- **AIM**:
Copy every line of the listing below word for word, leaving out the pictures.

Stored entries
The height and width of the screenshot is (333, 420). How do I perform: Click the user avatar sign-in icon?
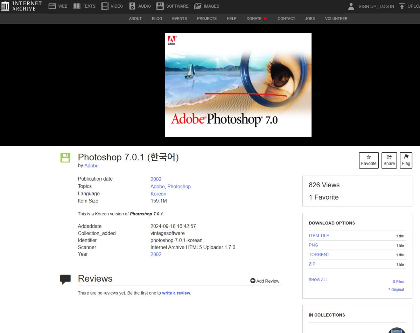tap(351, 6)
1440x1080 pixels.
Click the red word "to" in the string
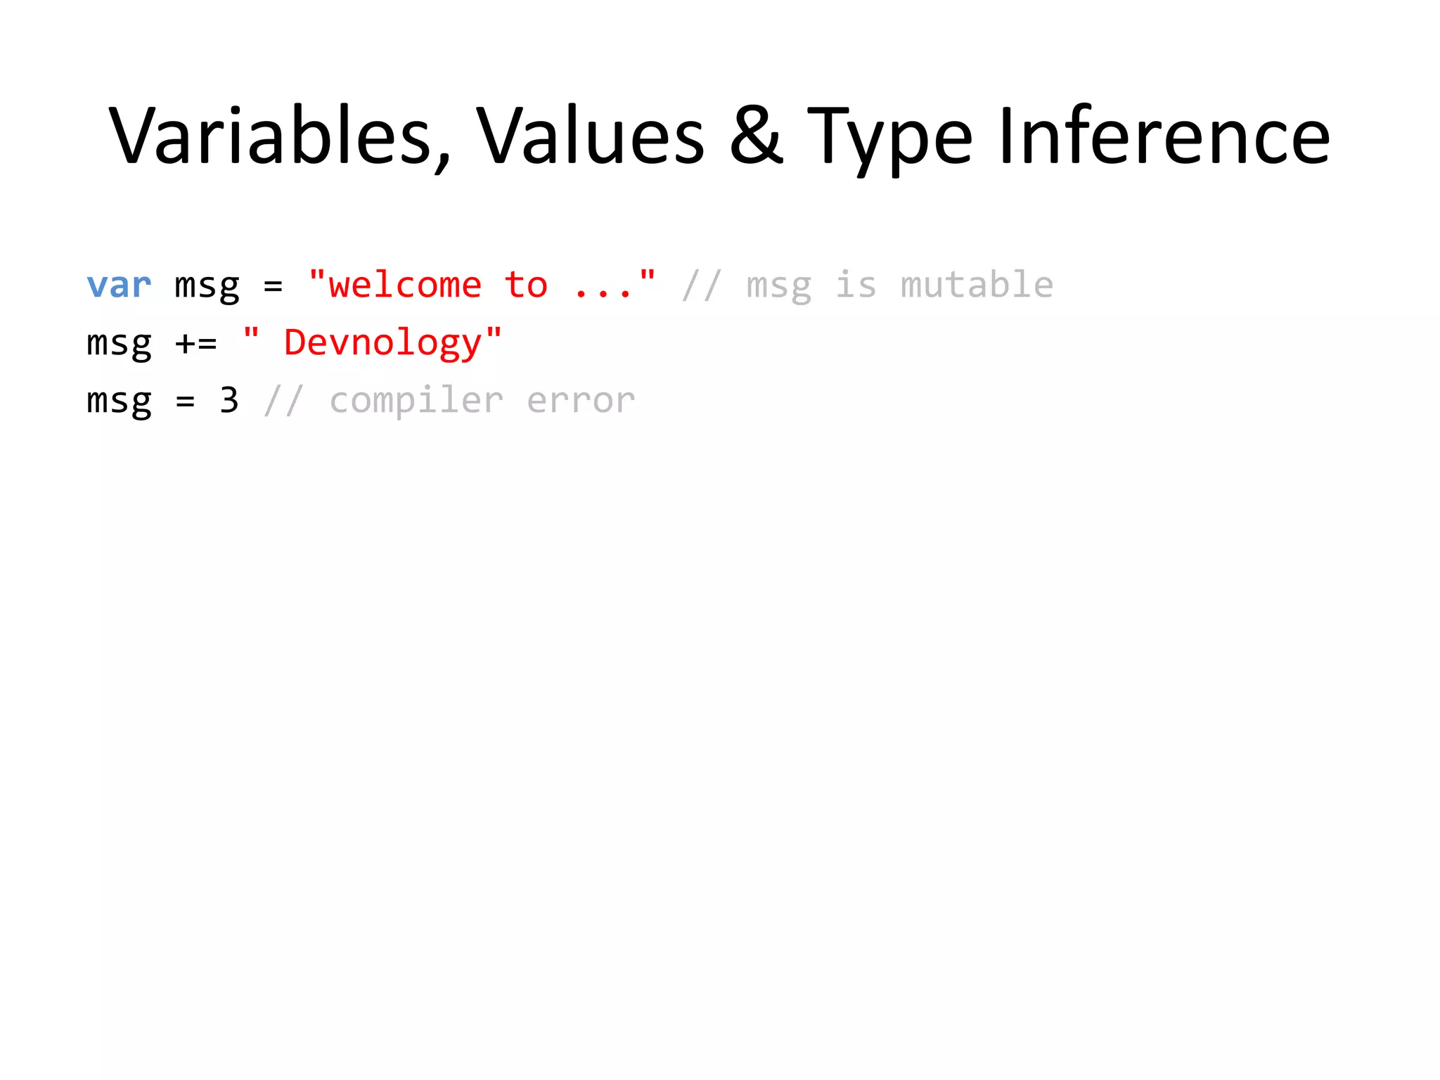click(526, 285)
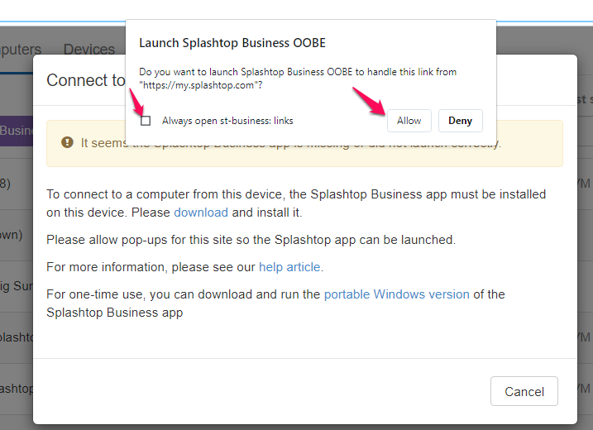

- **WRITTEN ANSWER**:
The height and width of the screenshot is (333, 420). How do I perform: Click the user avatar sign-in icon?
tap(351, 6)
1440x1080 pixels.
Click the red word "to" in the string
click(526, 285)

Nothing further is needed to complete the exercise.